Wissenswert

Künstliche Intelligenz am Arbeitsplatz: Chancen, Risiken und Ihre Rolle als SBV

Sie als Schwerbehindertenvertretung stehen aktuell vor einer neuen Herausforderung: Künstliche Intelligenz (KI) wird immer häufiger im Betrieb eingesetzt – bei Bewerbungen, Leistungsbewertungen, Schichtplanung oder Arbeitszeiterfassung.

Arno Schrader

21.04.2026 · 2 Min Lesezeit

KI kann Arbeitsabläufe erleichtern und Barrieren reduzieren, birgt jedoch auch Risiken, insbesondere für schwerbehinderte Mitarbeitende. Ihre Aufgabe ist es, dafür zu sorgen, dass KI gerecht, diskriminierungsfrei und inklusiv eingesetzt wird. In diesem Beitrag erfahren Sie, welche Möglichkeiten Sie haben, wie Sie die Beschäftigten schützen und welche Pflichten der Arbeitgeber hat, um Schulungen und faire Nutzung sicherzustellen.

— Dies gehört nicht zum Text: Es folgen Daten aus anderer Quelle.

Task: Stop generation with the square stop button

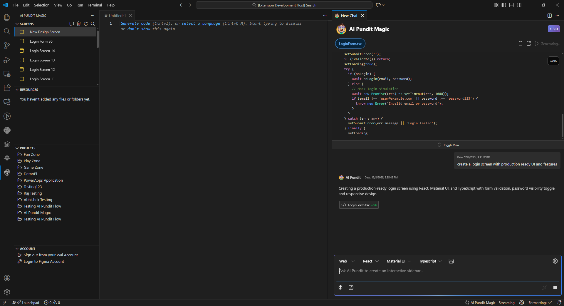Action: coord(555,287)
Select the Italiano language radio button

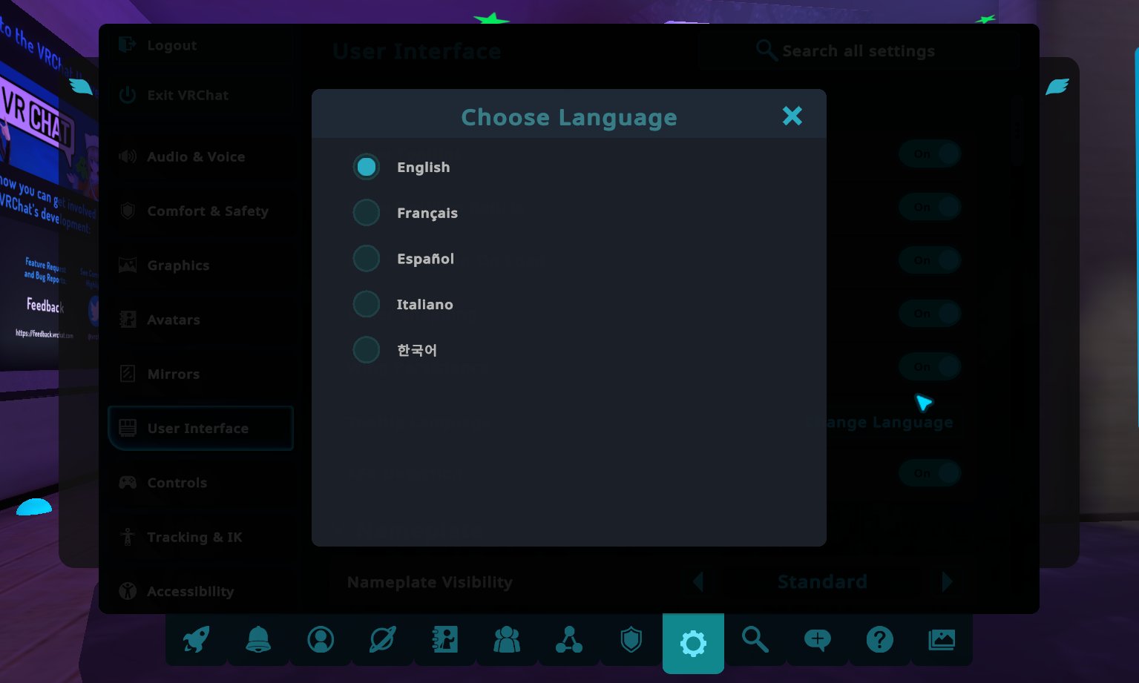[367, 304]
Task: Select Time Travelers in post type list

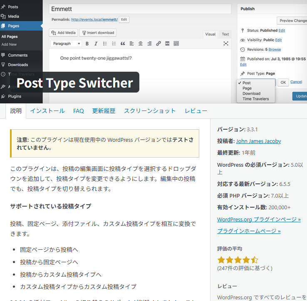Action: coord(255,99)
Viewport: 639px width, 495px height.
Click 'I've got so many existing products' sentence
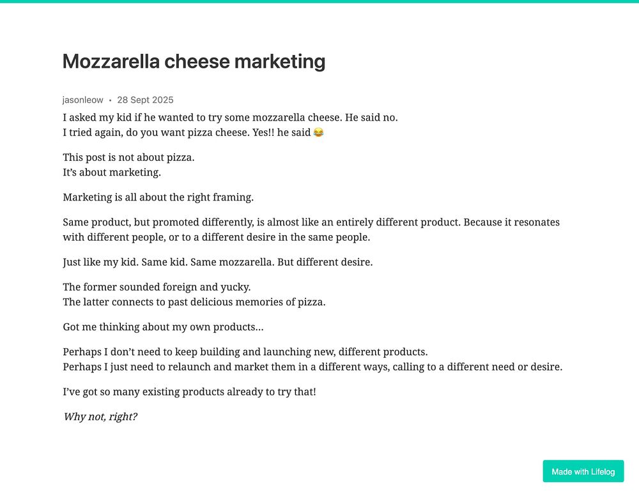tap(189, 392)
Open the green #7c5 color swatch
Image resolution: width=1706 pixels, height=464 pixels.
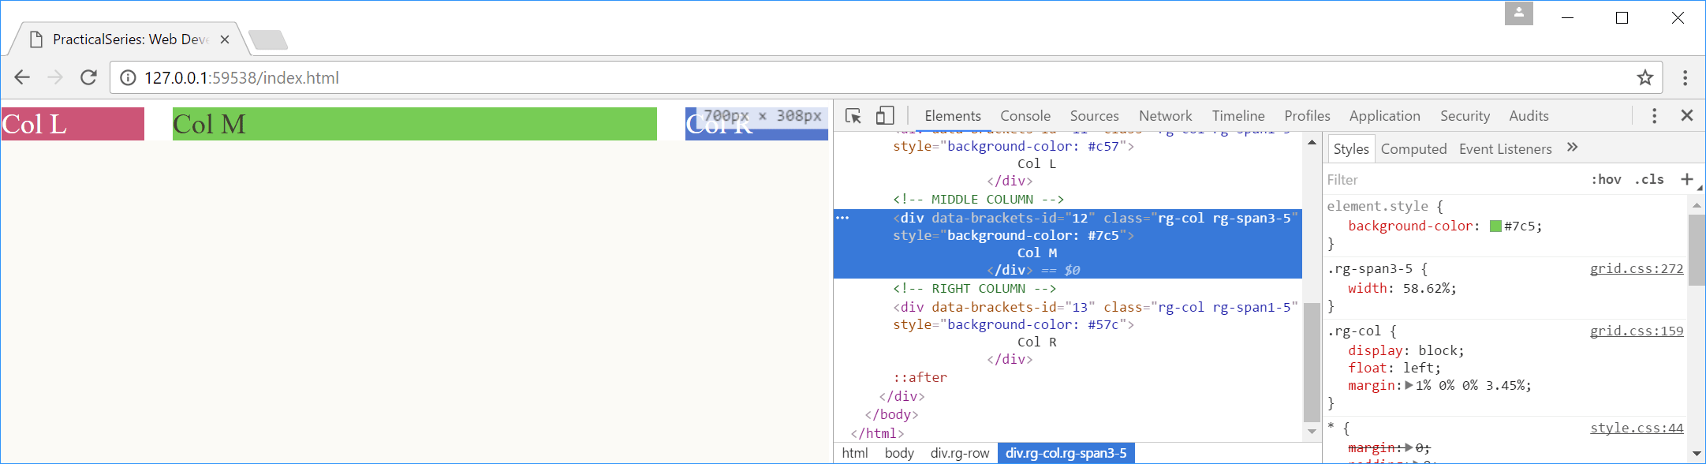[1495, 226]
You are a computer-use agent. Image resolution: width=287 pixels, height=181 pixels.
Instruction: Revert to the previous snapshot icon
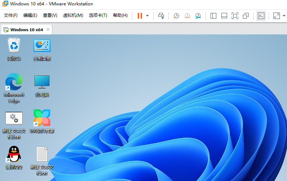[x=187, y=16]
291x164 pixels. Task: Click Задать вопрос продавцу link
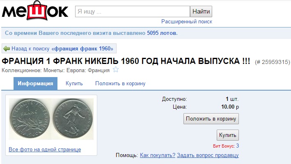208,155
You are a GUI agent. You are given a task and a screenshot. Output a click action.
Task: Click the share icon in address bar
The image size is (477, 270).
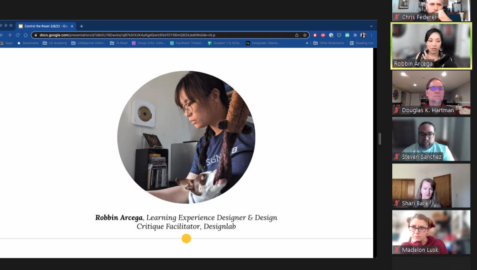pyautogui.click(x=297, y=35)
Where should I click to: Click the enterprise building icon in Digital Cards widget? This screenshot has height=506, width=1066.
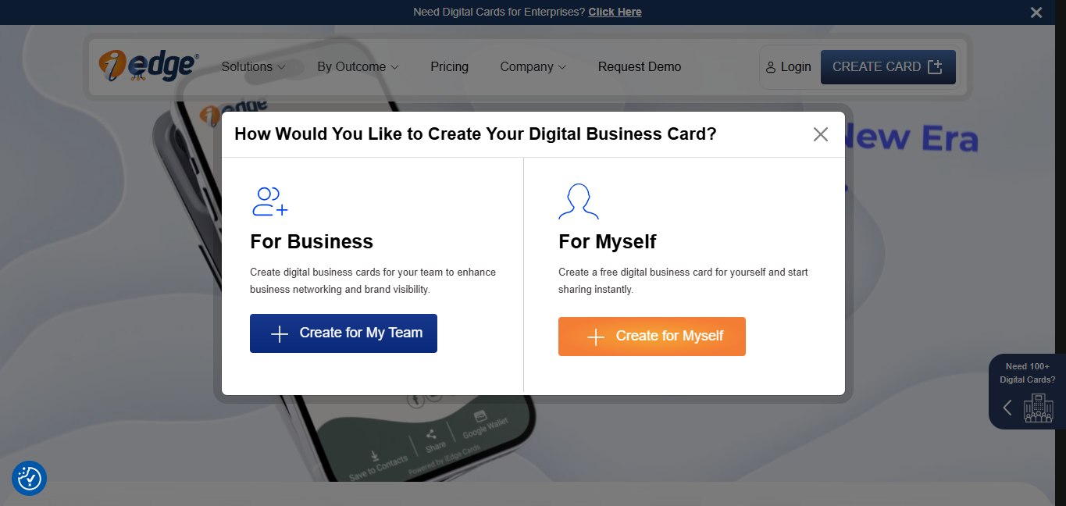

KI als Chance für die Inklusion

Digitale Systeme können die Arbeit für schwerbehinderte Kolleginnen und Kollegen erheblich erleichtern. Beispiele sind automatische Spracherkennung für Menschen mit Hörbehinderung, Assistenzsysteme zur Navigation auf großen Betriebsflächen oder barrierefreie Zeiterfassungssysteme. Sie als SBV sollten diese Chancen aktiv begleiten, indem Sie prüfen, ob die Systeme barrierefrei und bedienerfreundlich sind und die speziellen Bedürfnisse der Mitarbeitenden berücksichtigen.